Джин Бакстер опять засмеялась негромко и хрипловато и прижалась к Фрэнку спиной, закинув голову; руки его соскользнули с ее плеч и как-то сами — совершенно сами, непроизвольно — сомкнулись ниже.

— Вы хоть целоваться-то умеете? — спросила она деловито.

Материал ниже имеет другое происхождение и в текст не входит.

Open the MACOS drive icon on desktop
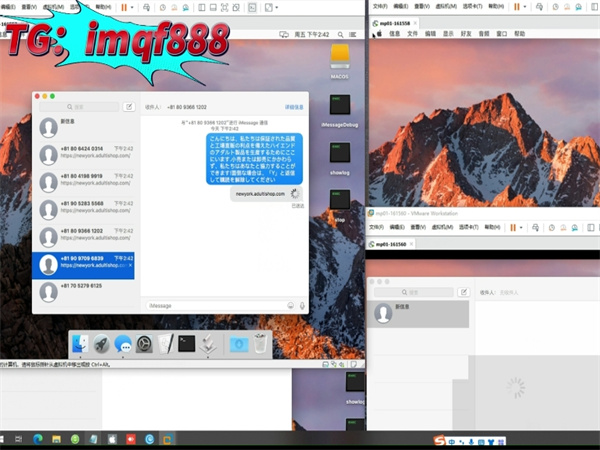The image size is (600, 450). point(340,56)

Конечно, он вообще умел. Но только ему не очень хотелось целоваться с этой Бакстер, и поэтому, когда они все-таки поцеловались, то скорее по ее инициативе. Ну а потом он сделал это уже и сам. Раз или другой — трудно сказать. Может быть, и три. Все-таки она была красива, — гораздо красивее, чем там в комнате, при ярком свете, — и звезды летели взад и вперед, точно все небо раскачивалось гигантским маятником, и музыка слышалась из комнат, где танцевали остальные, — очень красивая музыка, не какой-нибудь рокинг, а что-то южноамериканское, что он слышал уже не раз, и всегда думал при этом о Трикси Альварадо и был уверен, что уж в следующий раз, услышав эту проклятую музыку, он непременно расплачется, как мальчишка, хотя плакать ему в жизни пришлось до сих пор только два раза: в сорок третьем году, когда его письмо к отцу вернулось с четким фиолетовым штемпелем «Addressee killed in action»[71], и еще в ту ночь в Брюсселе. Сейчас он снова слушал эту проклятую музыку и думал о Трикси Альварадо и целовал совсем другую…

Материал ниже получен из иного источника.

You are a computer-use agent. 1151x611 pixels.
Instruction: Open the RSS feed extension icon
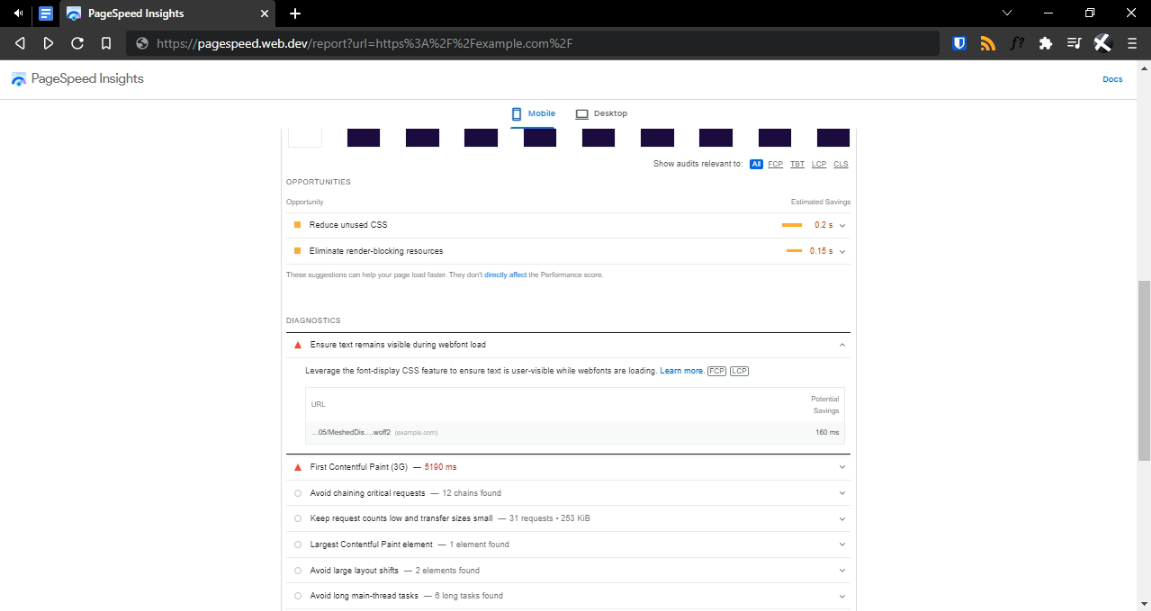tap(988, 43)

…Ее машина стояла в самом конце, такая открытая, серебристая.

— Пустили бы вы меня к рулю, — посмеиваясь, сказала Джин, передавая ему ключи. — Или рискнем?

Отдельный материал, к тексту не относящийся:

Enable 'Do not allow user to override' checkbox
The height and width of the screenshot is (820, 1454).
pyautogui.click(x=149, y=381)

Сердито сопя и стараясь сосредоточиться, Фрэнк обшарил переднюю панель, включил освещение приборов, стал нащупывать ногами педали.

— Вторую не ищите, — сказала Джин, — это гидроматик. Может, все-таки лучше мне?

Фрэнк, не отвечая, запустил мотор и с места дал полный газ — только непривычно мягкая гидропередача спасла их от аварии. Проехав несколько блоков, он почти отрезвел. Он почему-то всегда трезвел за рулем.

Джин указывала дорогу. Прямо, направо, свернуть вон у того указателя, теперь снова прямо. Они были уже в поле. Во всяком случае, огни и рекламы остались позади. Городок-то, в общем, небольшой — не успеешь оглянуться, как проскакиваешь его из конца в конец. Она достала плоскую фляжку, Фрэнк пил прямо из горлышка, запрокинув голову, удерживая руль одной рукой.

Она тоже здорово насосалась у девчонок, хотя держала себя в руках. Закурив сигарету, она сунула ее в рот Фрэнку, потом зажгла вторую — уже для себя. Фрэнк снова начал пьянеть.

— Разобьемся, — выговорил он с усилием и прибавил скорости.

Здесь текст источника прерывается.